The Hebrew Bible leaves the plagues ambiguous. The Targum does not. Pharaoh confesses openly: the moment he tried to approach Sarah, heaven struck his house with afflictions, and I went not unto her. The matriarch remained untouched.

This is crucial for the tradition. The Sages and the Targumists will return again and again to the question: was Sarah, taken from Abram's tent by force, ever violated? The Aramaic answer is emphatic and unanimous. Pharaoh himself is made to testify that the plagues kept him away. The Sages of the Talmud will extend the same reading to Abimelech in (Genesis 20). The matriarchs of Israel are protected in these moments by divine intervention so swift and so visible that even the pagan king admits it.

Why does the Targumist insist?

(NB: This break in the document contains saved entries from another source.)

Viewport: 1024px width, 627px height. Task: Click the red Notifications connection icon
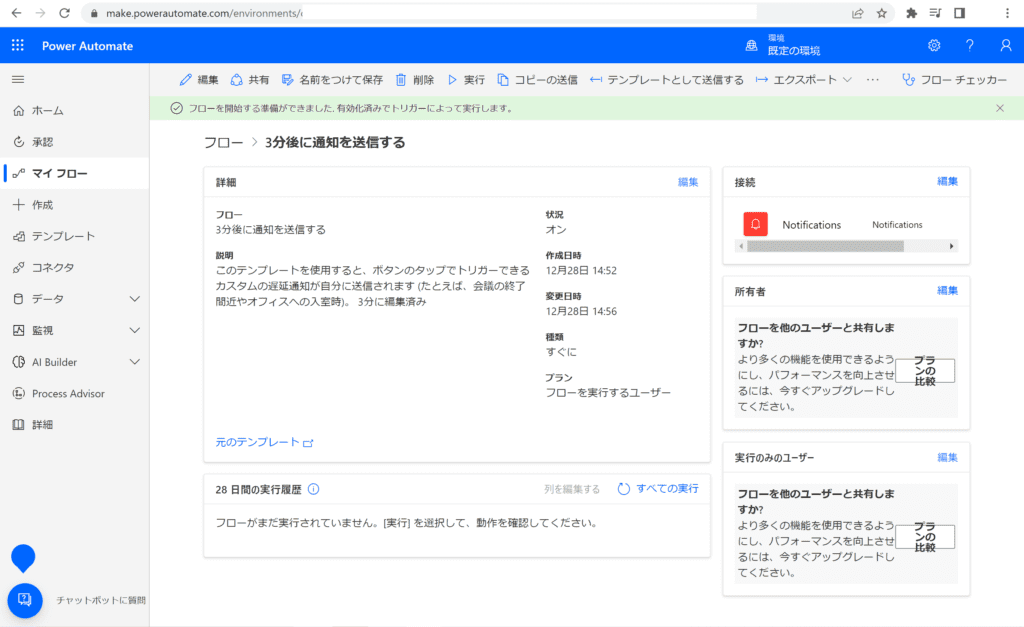(755, 225)
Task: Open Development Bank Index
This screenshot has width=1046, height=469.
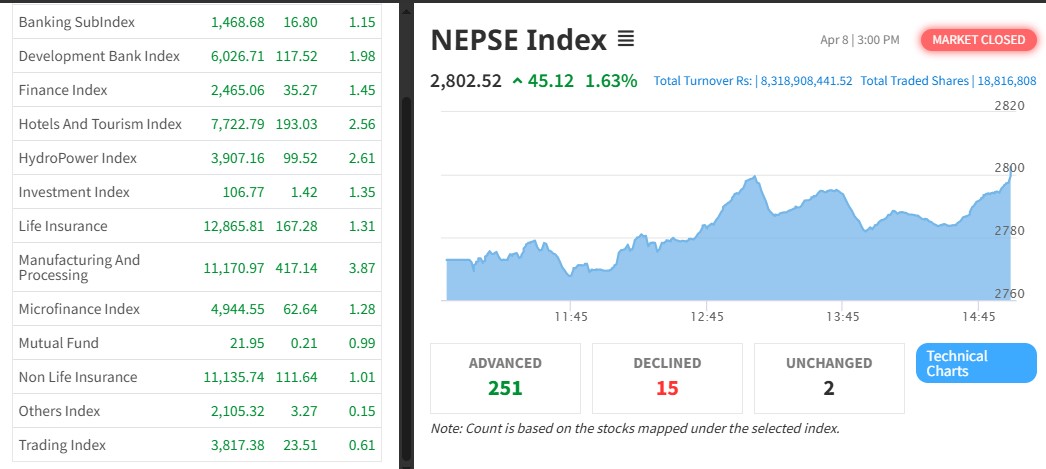Action: 99,56
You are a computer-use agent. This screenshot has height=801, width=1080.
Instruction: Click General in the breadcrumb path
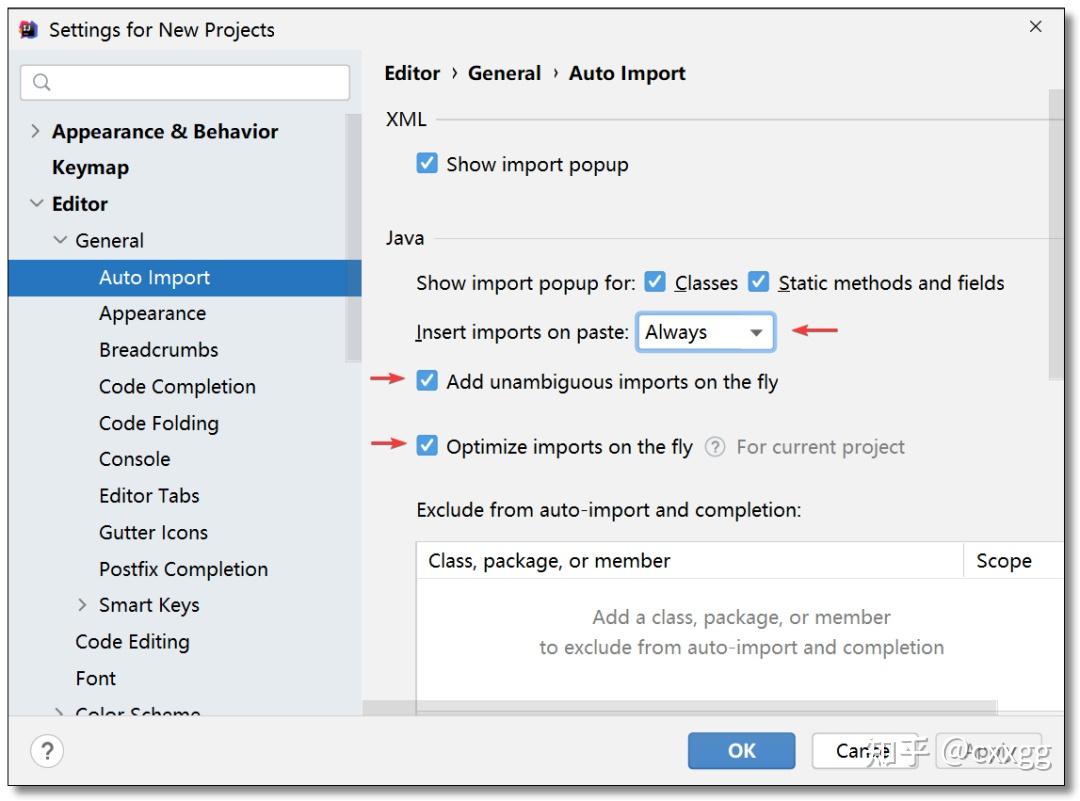pyautogui.click(x=505, y=73)
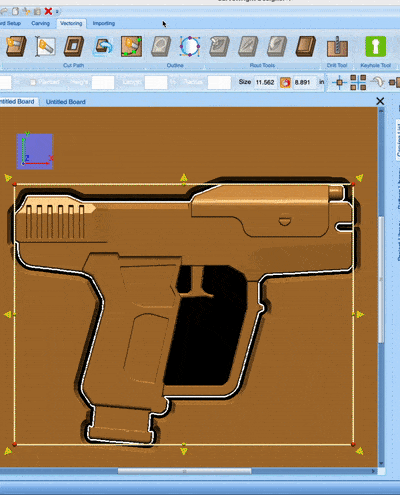Select the Cut Path icon with green nodes
Screen dimensions: 400x495
131,46
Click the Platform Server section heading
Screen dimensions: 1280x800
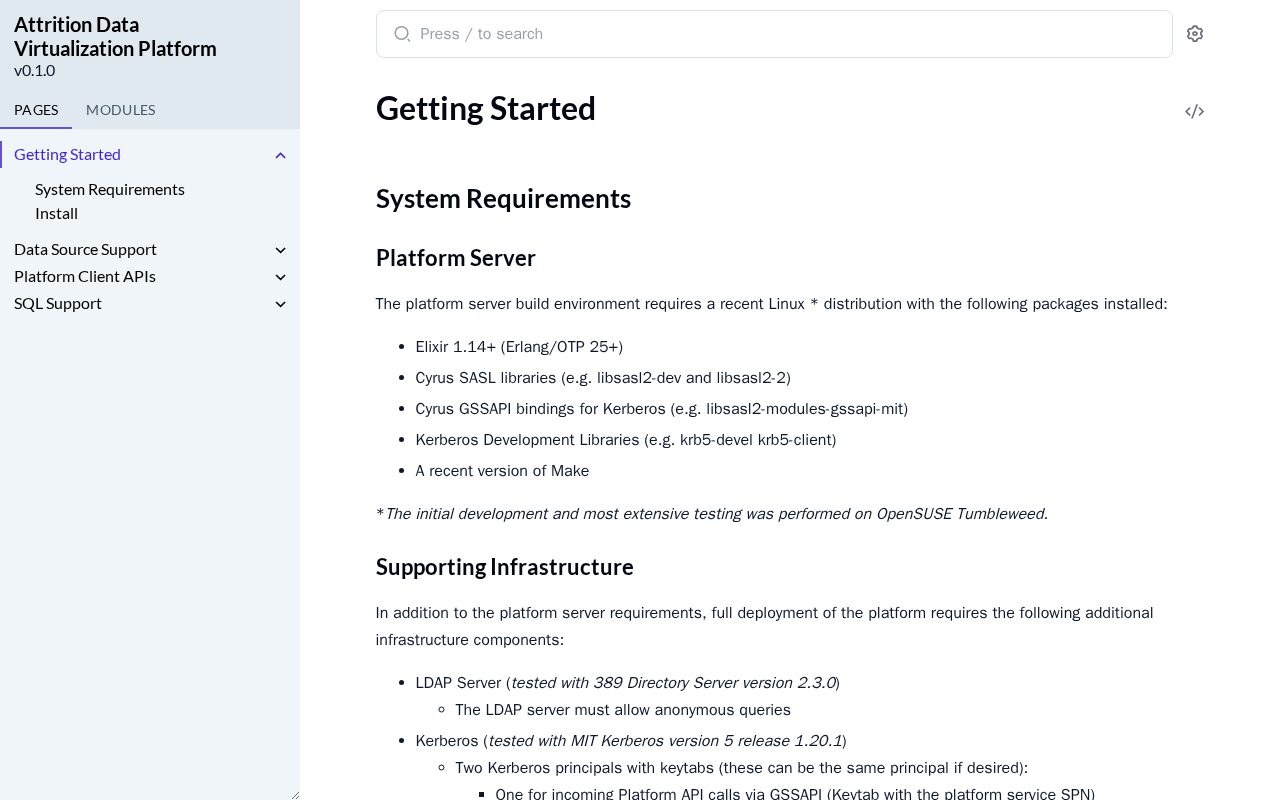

Because genealogy is theology. Every child of Sarah — and therefore every descendant of Isaac — must be unambiguously Abraham's. The covenant cannot run through uncertain paternity. The plagues are not merely punishment; they are protection of a line.

And Pharaoh's final words carry an exhausted dignity: Now behold thy wife, take her and go. The king of the mightiest empire in the world has been schooled by a night of afflictions. He hands the woman back and tells the foreigner to leave. Sometimes the Holy One defends the covenant not with armies but with a king's insomnia.